NZTA did a similar exercise with the consultation on slowing speeds on the road from Peka Peka to Levin by defining the area of study as State Highway 1, through to Northern Levin. The consequence was that the crash data was heavily influenced by accidents at the myriad of intersections with SH1 in Levin and not on the open road. But it enabled NZTA to issue bad sounding crash data to support their predetermined objective.

 

Pilsi welcomes transport initiatives that genuinely make transport safer but is very concerned when statistics are inappropriately applied to garner popular support for controversial policy initiatives.

Closure of Marsden Point

PILSI was approached by a not-for-profit, Operation Good Oil, for advice on the closure of Marsden Point. 

On 30 April 2024, PILSI attended the AGM of the Marsden Point owner, Channel Infrastructure Limited, and by shareholder’s proposal, proposed that the Company fund a full investigation into the costs and benefits of restarting refinery operations.  The proposal did not receive a majority vote but the Board agreed informally to support the Government’s proposed Fuel Security review, which will include Marsden Point.

PILSI’s initial investigation reveals that key components of the refinery have been dismantled and removed.
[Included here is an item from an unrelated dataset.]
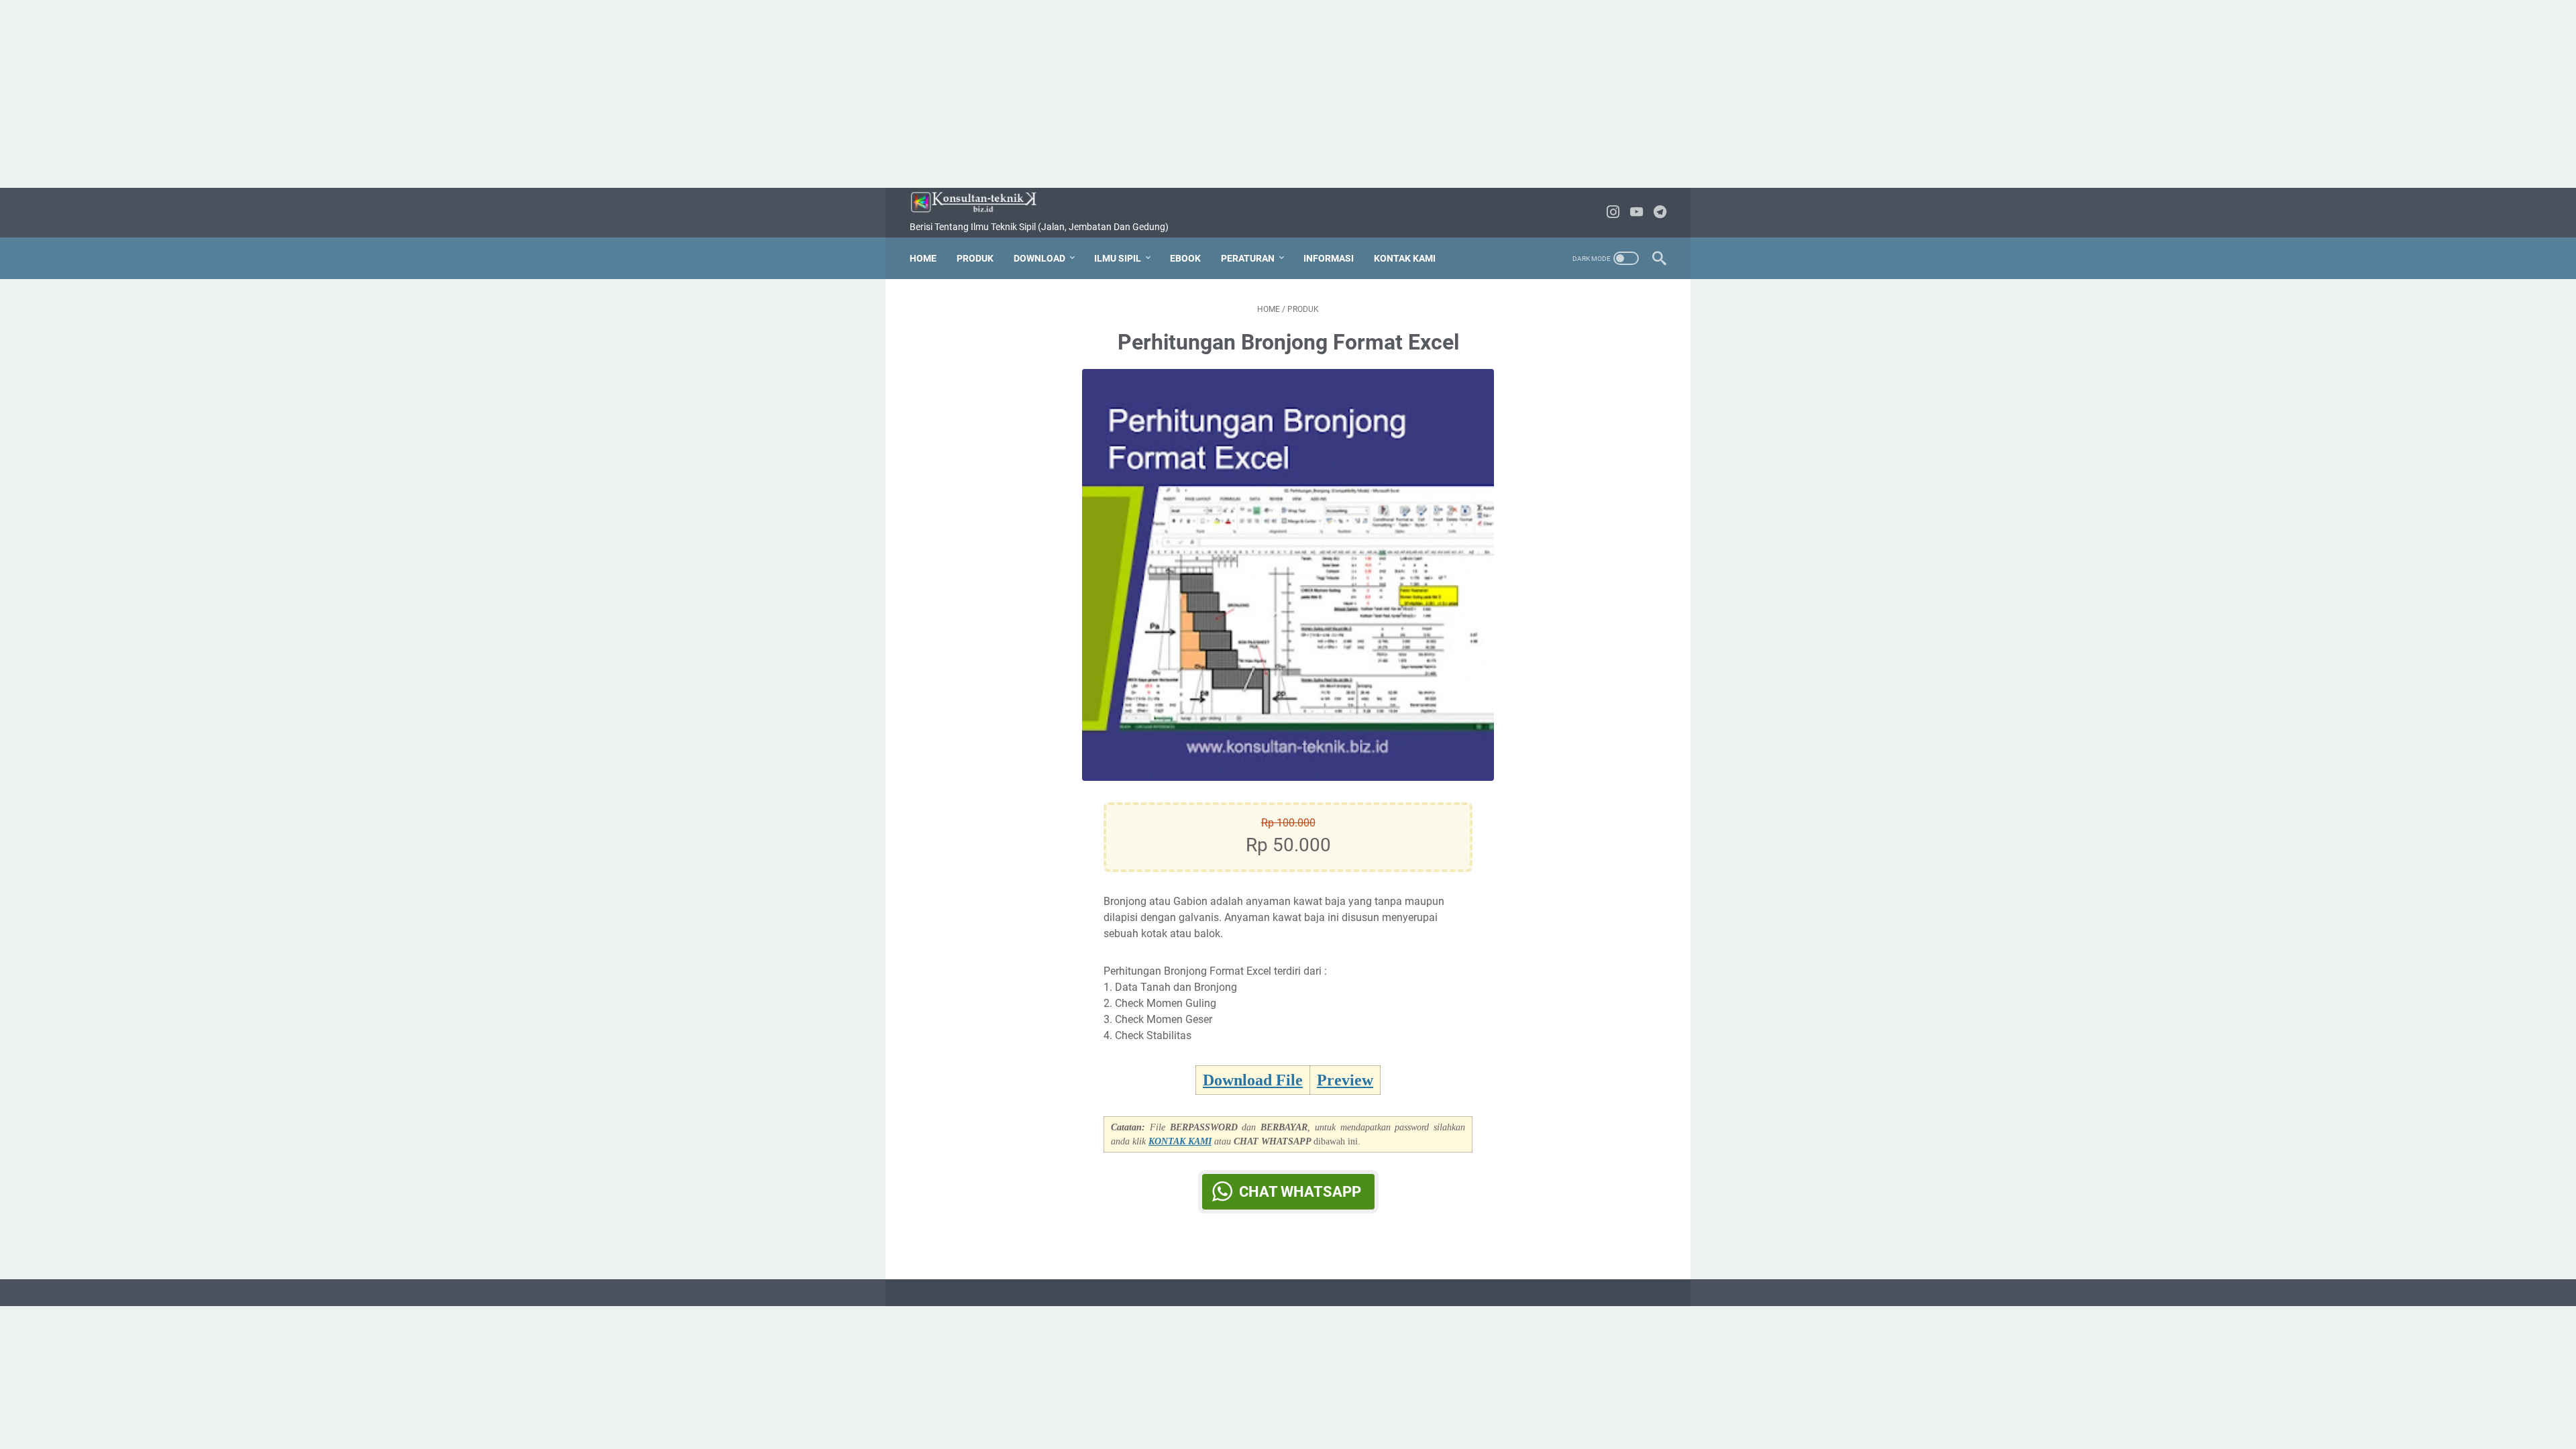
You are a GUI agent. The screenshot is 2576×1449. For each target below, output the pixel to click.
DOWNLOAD (1039, 258)
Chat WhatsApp (1300, 1191)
The reason was due to a Ministerial decision by former Minister of Energy, Megan Woods, who refused to support the short-term mothballing of the refinery, caused by the lost demand from the covid lockdown.  This decision, along with the decision of NZTA to source bitumen from abroad, ended Marsden Point as a commercially viable and strategic asset.  But it reduced NZ’s greenhouse gas emission profile, in line with international commitments.

PILSI considers that the basis of these decisions needs to be fully publicised and examined.

Further, the customer refinery owners, petroleum companies, made strategic moves to dispose of their shareholdings. One made a commitment to sell to an Australian refinery owner, on the express condition that Marsden Point ceased refining operations.

Whilst these steps are in no way a reflection of the Board of Channel Infrastructure, the current owners of Marsden Point, PILSI is considering the implications of the restructuring under competition and corporate law, and will be raising these issues in the context of the Government’s Fuel Security review.